Pharmacoepidemiology for nephrologists (part 2): potential biases and how to overcome them

Abstract

Observational pharmacoepidemiological studies using routinely collected healthcare data are increasingly being used in the field of nephrology to answer questions on the effectiveness and safety of medications. This review discusses a number of biases that may arise in such studies and proposes solutions to minimize them during the design or statistical analysis phase. We first describe designs to handle confounding by indication (e.g. active comparator design) and methods to investigate the influence of unmeasured confounding, such as the E-value, the use of negative control outcomes and control cohorts. We next discuss prevalent user and immortal time biases in pharmacoepidemiology research and how these can be prevented by focussing on incident users and applying either landmarking, using a time-varying exposure, or the cloning, censoring and weighting method. Lastly, we briefly discuss the common issues with missing data and misclassification bias. When these biases are properly accounted for, pharmacoepidemiological observational studies can provide valuable information for clinical practice.

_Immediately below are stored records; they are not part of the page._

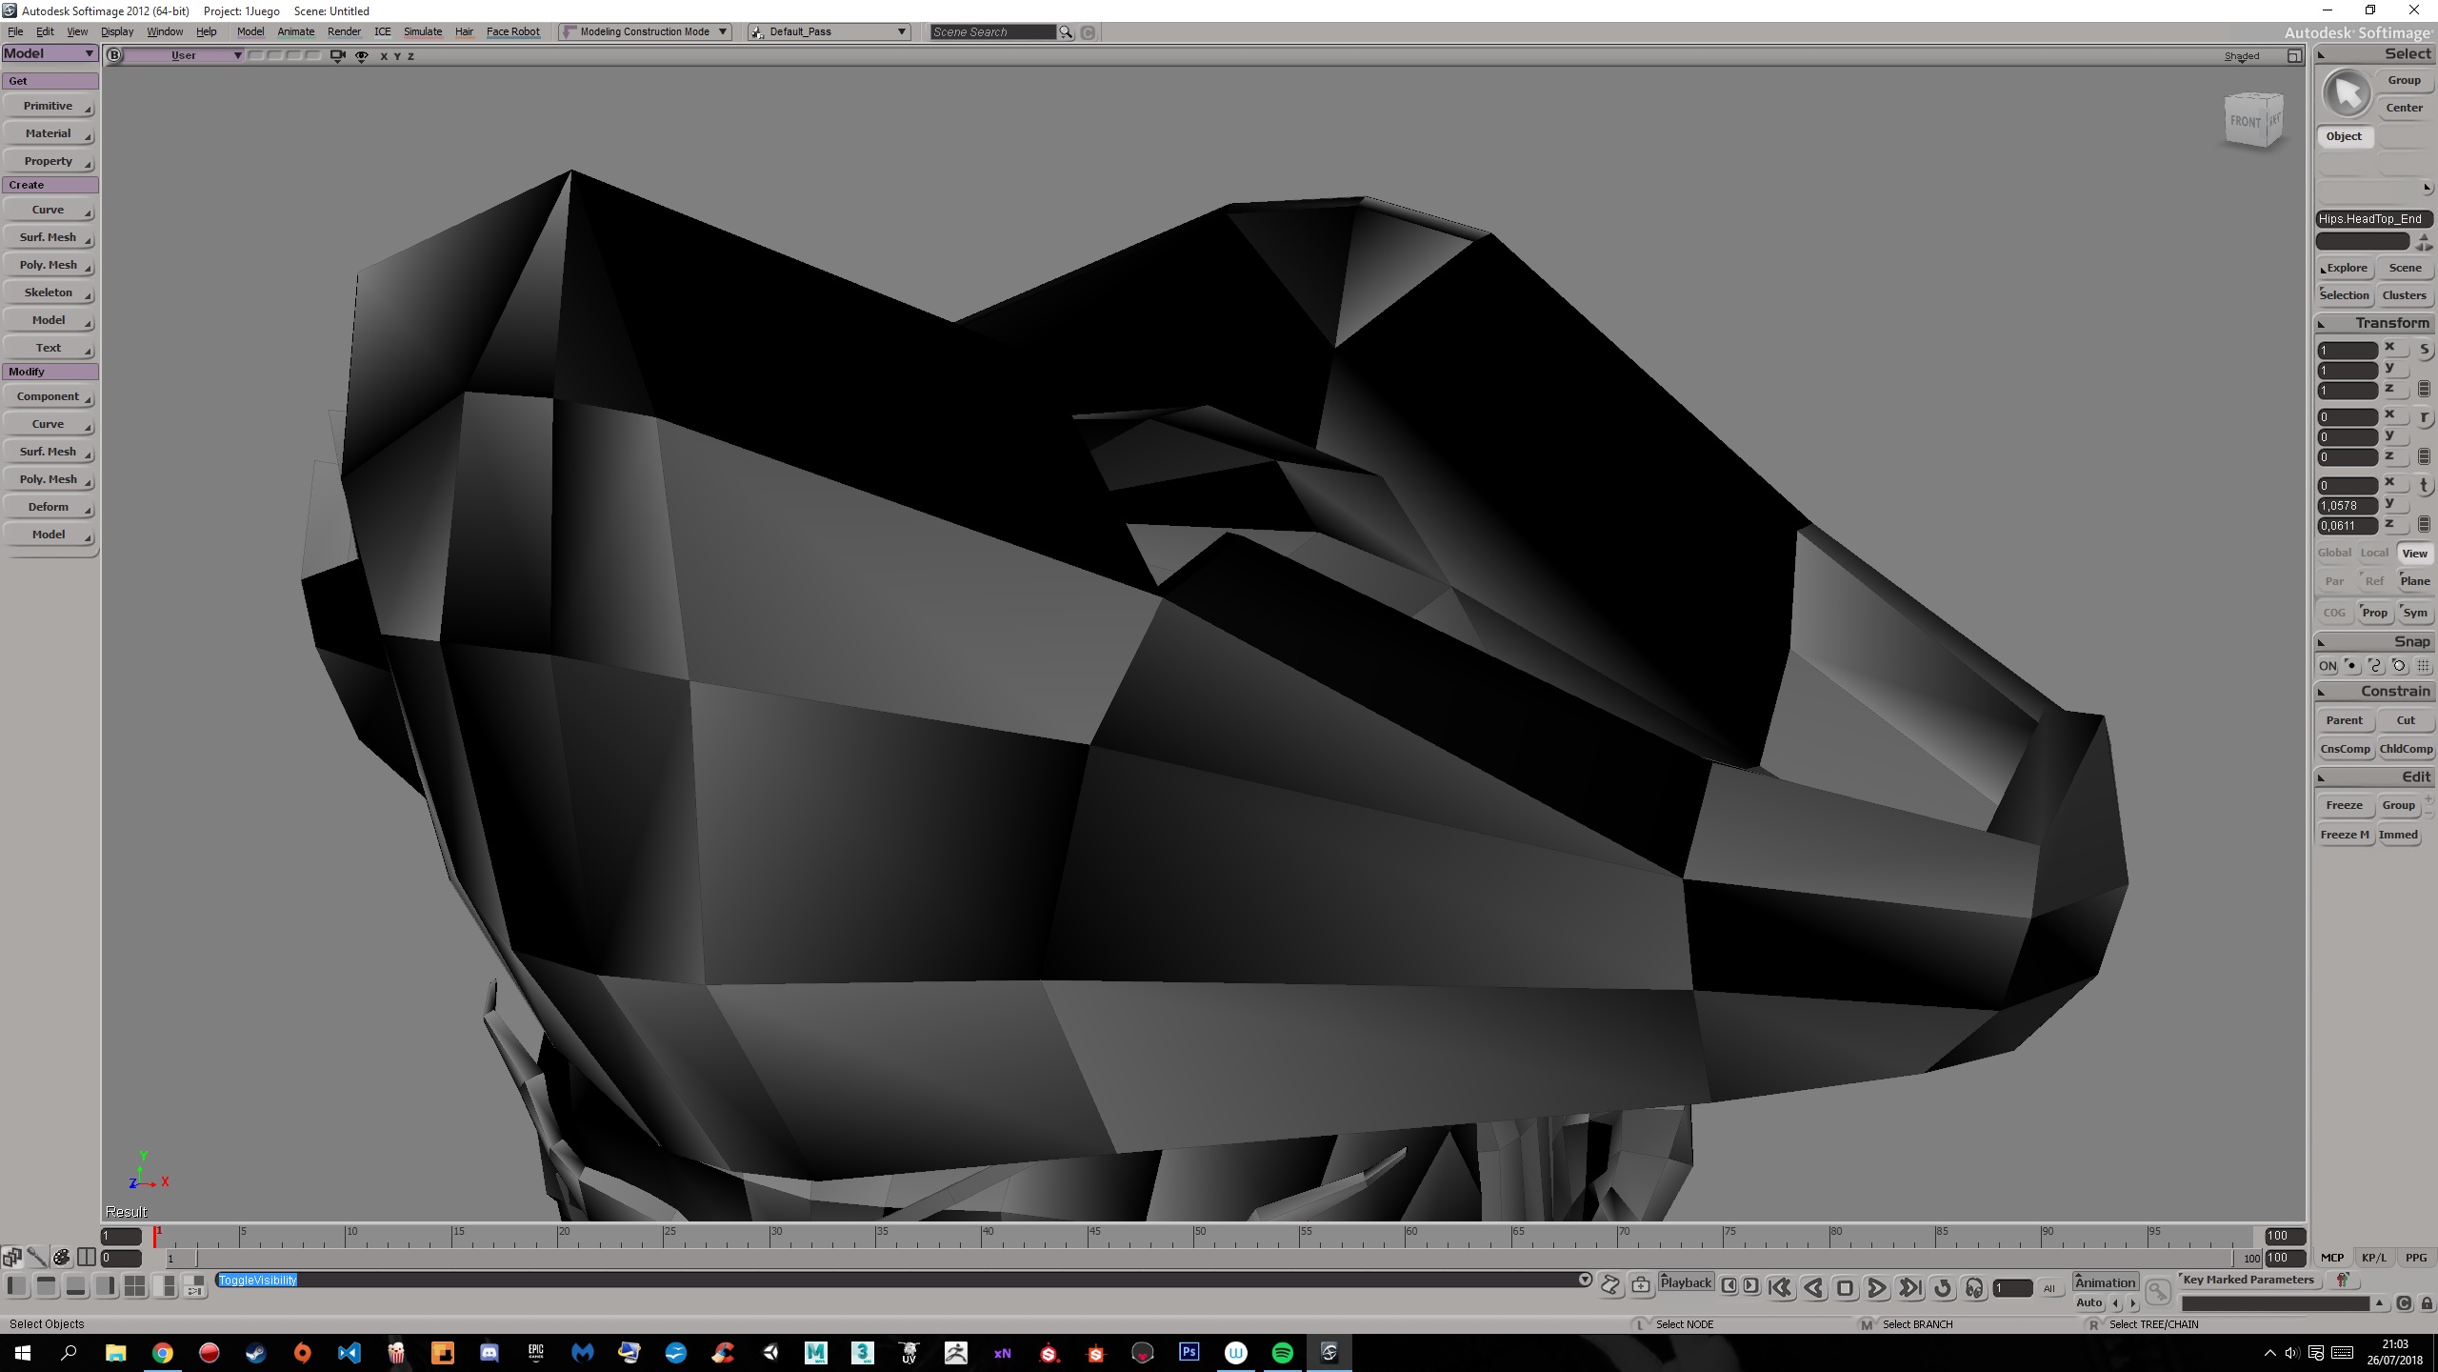Click the palette icon in the bottom-left toolbar
Viewport: 2438px width, 1372px height.
click(61, 1257)
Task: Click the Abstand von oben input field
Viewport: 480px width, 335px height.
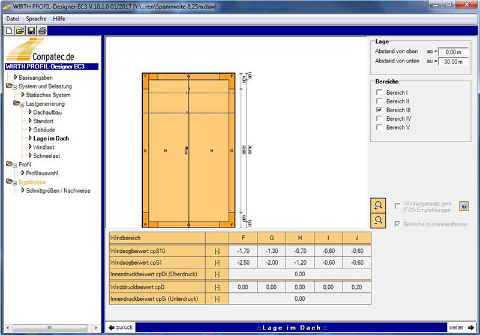Action: click(x=453, y=52)
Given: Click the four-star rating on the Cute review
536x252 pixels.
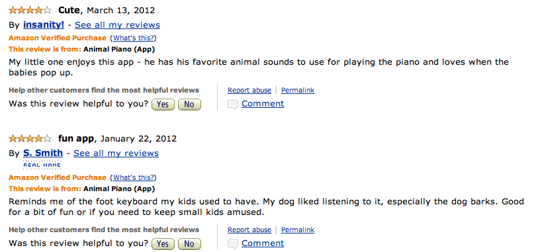Looking at the screenshot, I should click(x=30, y=10).
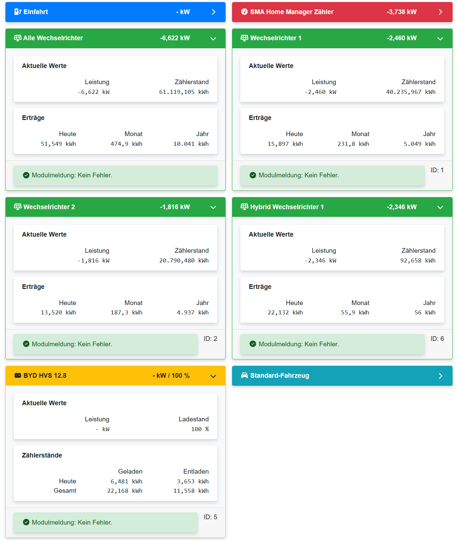Viewport: 457px width, 540px height.
Task: Click Modulmeldung status in Wechselrichter 1
Action: pyautogui.click(x=299, y=175)
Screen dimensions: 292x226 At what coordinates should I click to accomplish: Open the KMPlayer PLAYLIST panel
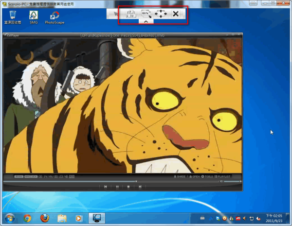coord(225,176)
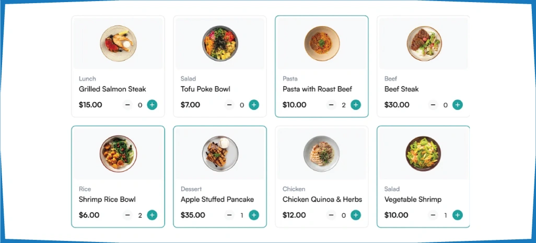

Keywords: bias; causal inference; confounding; epidemiologic methods; observational studies; pharmacoepidemiology.

FIGURE 1

(A) Confounding by indication arises when prognostic factors for the outcome also influence the decision to start treatment. Some confounders may be measured, which can be adjusted for in the analysis, whereas others are unmeasured, leading to residual confounding. (B) When unintended outcomes are studied, less confounding by indication will be present. The indications for ACEi treatment likely do not increase the risk for the outcome angioedema. (C) An ideal active comparator has similar indications as the medication under study, thereby decreasing confounding by indication. Ideally the active comparator should have no influence on the outcome. (D) Negative control outcomes need to have similar measured and unmeasured confounders as the treatment–outcome relationship under study. Furthermore, treatment should not have an influence on the negative control outcome.

FIGURE 2

Graphical visualization of (A) prevalent-user bias and (B) immortal time bias when setting up the start of follow-up in a study. For prevalent-user bias, the start of follow-up occurs after treatment initiation, whereas for immortal time bias, the start of follow-up occurs before treatment initiation. These biases can be prevented by aligning the start of follow-up with the start of exposure.

FIGURE 3

Design of a landmark analysis to prevent immortal time bias. In the landmark analysis, follow-up starts at a chosen time period after a certain event, in this example at 6 months. Hence all individuals that died before Month 6 are excluded from the analysis (Individual 4). Individuals are then classified according to exposure status in the first 6 months. Individuals 3, 5 and 6 are therefore considered treated, whereas Individuals 1 and 2 are considered untreated.

FIGURE 4

Analysis using a time-varying exposure to prevent immortal time bias. In a time-varying design, treatment status is allowed to change from unexposed to exposed at the moment of treatment initiation. This method allows the start of follow-up directly after the event has occurred and also does not exclude individuals. For example, Individual 1 is considered unexposed for the first 7 months of follow-up, but after 7 months will contribute to the exposed group. In the setting of time-varying exposures, time-varying confounding will be present too, which sometimes requires more advanced methods, such as marginal structural models, to obtain unbiased effect estimates.

FIGURE 5

Design of a study using treatment strategies with a grace period based on cloning, censoring and weighting. Another method is comparing treatment strategies that include a grace period. Each individual is duplicated and assigned to one of two treatment strategies. In this example, Clones 1a–6a follow the strategy ‘initiate ACEi within 6 months’, whereas Clones 1b–6b follow the strategy ‘do not initiate ACEi within 6 months’. Note that Copies 1a and 1b represent the same individual. Since Copy 1a is assigned to initiating within 6 months, he is censored after Month 6, as he did not initiate treatment. The censoring is likely to be informative and inverse probability weighting is required to adjust for this.